WHAT TO WORK ON >> What is needed is an exact copy of the lines in the listing below, from the one with "Task: Select 基准面1 in the feature tree" up to and including the one with "Task: Click the Adobe Acrobat product icon", with no other lines.

------ SUPPLIED RECORDS ------

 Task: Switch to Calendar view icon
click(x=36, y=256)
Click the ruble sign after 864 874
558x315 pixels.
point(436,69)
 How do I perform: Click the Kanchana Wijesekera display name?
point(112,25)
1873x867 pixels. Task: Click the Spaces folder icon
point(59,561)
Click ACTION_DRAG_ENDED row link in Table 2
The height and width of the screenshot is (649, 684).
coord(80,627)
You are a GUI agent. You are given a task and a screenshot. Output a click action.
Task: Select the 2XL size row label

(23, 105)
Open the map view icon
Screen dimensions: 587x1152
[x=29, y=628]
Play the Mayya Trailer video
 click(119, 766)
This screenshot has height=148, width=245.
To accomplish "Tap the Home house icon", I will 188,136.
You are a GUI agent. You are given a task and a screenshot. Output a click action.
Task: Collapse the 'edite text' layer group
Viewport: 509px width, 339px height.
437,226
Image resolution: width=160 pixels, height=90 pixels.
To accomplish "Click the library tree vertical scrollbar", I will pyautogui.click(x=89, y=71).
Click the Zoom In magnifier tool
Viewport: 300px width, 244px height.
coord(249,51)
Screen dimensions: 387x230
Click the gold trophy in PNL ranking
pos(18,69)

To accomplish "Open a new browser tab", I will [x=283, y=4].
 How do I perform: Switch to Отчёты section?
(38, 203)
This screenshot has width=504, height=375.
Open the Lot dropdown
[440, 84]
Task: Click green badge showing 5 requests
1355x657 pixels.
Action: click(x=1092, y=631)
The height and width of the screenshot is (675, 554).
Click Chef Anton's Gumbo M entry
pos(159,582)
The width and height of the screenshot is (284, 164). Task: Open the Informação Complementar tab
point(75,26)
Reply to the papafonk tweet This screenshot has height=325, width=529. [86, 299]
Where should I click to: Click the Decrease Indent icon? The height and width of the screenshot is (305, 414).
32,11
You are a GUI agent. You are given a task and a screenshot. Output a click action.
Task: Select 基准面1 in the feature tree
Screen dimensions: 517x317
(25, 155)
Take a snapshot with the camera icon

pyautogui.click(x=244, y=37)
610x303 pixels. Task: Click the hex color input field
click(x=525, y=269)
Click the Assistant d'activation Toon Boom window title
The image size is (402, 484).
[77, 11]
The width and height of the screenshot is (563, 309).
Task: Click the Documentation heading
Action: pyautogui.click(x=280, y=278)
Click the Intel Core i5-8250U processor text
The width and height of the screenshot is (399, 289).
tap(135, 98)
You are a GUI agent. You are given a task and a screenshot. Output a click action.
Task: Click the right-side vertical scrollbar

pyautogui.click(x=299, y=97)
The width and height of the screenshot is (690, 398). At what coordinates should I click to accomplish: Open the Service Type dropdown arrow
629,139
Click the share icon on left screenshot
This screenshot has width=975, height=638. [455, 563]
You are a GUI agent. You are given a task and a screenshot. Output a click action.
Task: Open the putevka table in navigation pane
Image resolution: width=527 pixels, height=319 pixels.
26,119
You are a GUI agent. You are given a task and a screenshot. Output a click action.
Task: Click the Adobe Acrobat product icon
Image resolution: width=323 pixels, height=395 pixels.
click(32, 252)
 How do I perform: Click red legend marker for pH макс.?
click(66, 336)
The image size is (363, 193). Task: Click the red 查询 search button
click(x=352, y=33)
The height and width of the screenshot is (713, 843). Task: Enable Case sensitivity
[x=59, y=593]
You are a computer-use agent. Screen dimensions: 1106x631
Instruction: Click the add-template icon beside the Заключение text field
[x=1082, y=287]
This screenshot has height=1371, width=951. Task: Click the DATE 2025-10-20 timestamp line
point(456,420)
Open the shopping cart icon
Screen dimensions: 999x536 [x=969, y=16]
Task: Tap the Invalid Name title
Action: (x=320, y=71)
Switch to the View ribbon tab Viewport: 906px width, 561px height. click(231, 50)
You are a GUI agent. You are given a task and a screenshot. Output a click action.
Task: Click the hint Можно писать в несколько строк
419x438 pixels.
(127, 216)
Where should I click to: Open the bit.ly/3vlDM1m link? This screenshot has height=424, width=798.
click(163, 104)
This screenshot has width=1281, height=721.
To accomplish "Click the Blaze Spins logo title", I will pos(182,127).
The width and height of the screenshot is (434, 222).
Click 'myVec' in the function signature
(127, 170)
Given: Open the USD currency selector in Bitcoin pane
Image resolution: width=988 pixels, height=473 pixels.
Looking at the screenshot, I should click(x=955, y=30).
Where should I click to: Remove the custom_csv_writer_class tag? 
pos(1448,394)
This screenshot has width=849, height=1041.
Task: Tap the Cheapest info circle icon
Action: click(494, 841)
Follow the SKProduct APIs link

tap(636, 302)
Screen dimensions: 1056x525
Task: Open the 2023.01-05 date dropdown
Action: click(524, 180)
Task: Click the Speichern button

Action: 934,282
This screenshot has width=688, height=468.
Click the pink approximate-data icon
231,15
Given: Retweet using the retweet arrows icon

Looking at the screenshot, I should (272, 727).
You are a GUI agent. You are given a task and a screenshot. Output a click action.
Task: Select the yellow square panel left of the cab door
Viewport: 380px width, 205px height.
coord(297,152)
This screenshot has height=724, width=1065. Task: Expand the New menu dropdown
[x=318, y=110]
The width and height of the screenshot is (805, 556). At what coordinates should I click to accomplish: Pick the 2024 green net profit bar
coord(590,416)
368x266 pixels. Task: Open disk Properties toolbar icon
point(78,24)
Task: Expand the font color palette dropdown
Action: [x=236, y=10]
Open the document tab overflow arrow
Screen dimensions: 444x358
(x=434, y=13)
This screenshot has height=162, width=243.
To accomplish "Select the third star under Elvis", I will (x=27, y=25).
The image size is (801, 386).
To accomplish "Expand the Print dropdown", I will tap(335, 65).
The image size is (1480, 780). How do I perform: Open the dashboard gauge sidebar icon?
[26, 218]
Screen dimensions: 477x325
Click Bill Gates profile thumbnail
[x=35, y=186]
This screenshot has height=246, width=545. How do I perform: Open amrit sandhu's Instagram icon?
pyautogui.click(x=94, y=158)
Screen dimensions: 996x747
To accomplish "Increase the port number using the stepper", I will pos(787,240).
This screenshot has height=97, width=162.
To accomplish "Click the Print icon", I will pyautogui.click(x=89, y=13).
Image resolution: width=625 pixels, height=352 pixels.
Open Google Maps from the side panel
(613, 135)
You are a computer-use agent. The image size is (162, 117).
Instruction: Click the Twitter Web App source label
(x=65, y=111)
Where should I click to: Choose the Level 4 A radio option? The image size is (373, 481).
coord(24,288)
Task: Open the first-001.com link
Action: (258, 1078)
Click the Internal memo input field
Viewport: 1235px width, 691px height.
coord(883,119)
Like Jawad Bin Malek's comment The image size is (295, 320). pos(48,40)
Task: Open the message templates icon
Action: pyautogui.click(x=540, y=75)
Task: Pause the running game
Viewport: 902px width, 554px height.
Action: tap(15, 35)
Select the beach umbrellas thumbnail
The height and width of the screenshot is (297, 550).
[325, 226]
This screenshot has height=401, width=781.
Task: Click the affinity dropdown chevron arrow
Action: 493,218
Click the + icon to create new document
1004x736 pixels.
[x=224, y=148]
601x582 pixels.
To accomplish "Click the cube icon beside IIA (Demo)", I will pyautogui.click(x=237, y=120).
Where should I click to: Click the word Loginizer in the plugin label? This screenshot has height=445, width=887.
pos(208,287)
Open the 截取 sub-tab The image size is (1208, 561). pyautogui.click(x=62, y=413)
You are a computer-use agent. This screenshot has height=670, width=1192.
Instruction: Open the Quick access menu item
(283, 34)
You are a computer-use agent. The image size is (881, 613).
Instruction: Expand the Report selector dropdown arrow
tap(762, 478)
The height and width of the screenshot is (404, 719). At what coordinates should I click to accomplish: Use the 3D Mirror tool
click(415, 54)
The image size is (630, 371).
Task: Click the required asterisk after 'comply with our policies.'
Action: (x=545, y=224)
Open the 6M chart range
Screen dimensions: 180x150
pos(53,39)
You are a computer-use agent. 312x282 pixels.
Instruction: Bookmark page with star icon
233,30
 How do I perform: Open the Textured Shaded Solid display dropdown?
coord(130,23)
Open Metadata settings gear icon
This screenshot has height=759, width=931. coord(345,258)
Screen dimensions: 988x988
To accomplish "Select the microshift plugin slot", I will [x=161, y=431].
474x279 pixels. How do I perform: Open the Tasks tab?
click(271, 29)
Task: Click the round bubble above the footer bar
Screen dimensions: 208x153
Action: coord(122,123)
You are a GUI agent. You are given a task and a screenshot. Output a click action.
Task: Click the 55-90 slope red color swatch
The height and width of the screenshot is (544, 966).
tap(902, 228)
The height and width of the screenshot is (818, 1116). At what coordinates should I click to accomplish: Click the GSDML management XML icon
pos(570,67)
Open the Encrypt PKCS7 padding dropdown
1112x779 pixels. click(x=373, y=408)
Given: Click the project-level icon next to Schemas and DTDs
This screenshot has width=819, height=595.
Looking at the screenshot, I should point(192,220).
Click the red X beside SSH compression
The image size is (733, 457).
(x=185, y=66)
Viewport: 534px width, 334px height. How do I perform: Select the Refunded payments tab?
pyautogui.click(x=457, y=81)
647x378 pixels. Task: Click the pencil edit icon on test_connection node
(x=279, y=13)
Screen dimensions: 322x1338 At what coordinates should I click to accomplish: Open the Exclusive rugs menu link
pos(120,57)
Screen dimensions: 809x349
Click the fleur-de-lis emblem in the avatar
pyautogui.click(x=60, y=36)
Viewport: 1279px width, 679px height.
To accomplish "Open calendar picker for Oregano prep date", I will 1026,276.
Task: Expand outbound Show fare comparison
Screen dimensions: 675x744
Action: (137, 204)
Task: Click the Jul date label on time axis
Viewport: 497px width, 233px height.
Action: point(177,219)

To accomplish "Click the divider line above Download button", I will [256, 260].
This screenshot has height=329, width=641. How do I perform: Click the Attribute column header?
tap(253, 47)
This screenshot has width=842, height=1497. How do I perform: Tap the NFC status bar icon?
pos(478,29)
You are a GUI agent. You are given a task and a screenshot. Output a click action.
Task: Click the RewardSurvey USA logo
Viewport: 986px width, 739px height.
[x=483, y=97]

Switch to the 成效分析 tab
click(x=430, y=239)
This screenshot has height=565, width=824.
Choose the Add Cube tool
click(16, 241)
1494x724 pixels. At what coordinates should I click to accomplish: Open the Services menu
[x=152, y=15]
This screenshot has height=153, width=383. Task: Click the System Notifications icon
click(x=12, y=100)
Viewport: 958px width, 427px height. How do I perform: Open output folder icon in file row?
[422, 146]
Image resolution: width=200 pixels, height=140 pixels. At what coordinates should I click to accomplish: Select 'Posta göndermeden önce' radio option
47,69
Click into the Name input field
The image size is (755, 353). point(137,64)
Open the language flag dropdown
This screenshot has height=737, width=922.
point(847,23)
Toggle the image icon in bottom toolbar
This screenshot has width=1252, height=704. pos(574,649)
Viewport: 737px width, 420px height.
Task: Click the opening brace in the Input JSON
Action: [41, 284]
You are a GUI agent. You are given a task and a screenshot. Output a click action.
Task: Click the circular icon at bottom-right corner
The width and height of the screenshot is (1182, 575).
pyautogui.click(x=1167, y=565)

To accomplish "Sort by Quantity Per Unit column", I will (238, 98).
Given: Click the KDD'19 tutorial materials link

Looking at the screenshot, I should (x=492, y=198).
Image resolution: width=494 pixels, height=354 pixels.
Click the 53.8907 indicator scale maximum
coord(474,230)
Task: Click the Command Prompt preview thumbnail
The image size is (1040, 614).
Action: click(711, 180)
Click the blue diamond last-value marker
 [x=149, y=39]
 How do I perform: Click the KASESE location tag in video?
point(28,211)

------

SOLVED PROBLEM >>
Task: Select 基准面1 in the feature tree
Screen dimensions: 517x317
(25, 155)
Take a snapshot with the camera icon

pyautogui.click(x=244, y=37)
610x303 pixels. Task: Click the hex color input field
click(x=525, y=269)
Click the Assistant d'activation Toon Boom window title
The image size is (402, 484).
[77, 11]
The width and height of the screenshot is (563, 309).
Task: Click the Documentation heading
Action: pyautogui.click(x=280, y=278)
Click the Intel Core i5-8250U processor text
The width and height of the screenshot is (399, 289).
tap(135, 98)
You are a GUI agent. You are given a task and a screenshot. Output a click action.
Task: Click the right-side vertical scrollbar

pyautogui.click(x=299, y=97)
The width and height of the screenshot is (690, 398). At what coordinates should I click to accomplish: Open the Service Type dropdown arrow
629,139
Click the share icon on left screenshot
This screenshot has width=975, height=638. [455, 563]
You are a GUI agent. You are given a task and a screenshot. Output a click action.
Task: Open the putevka table in navigation pane
Image resolution: width=527 pixels, height=319 pixels.
26,119
You are a GUI agent. You are given a task and a screenshot. Output a click action.
Task: Click the Adobe Acrobat product icon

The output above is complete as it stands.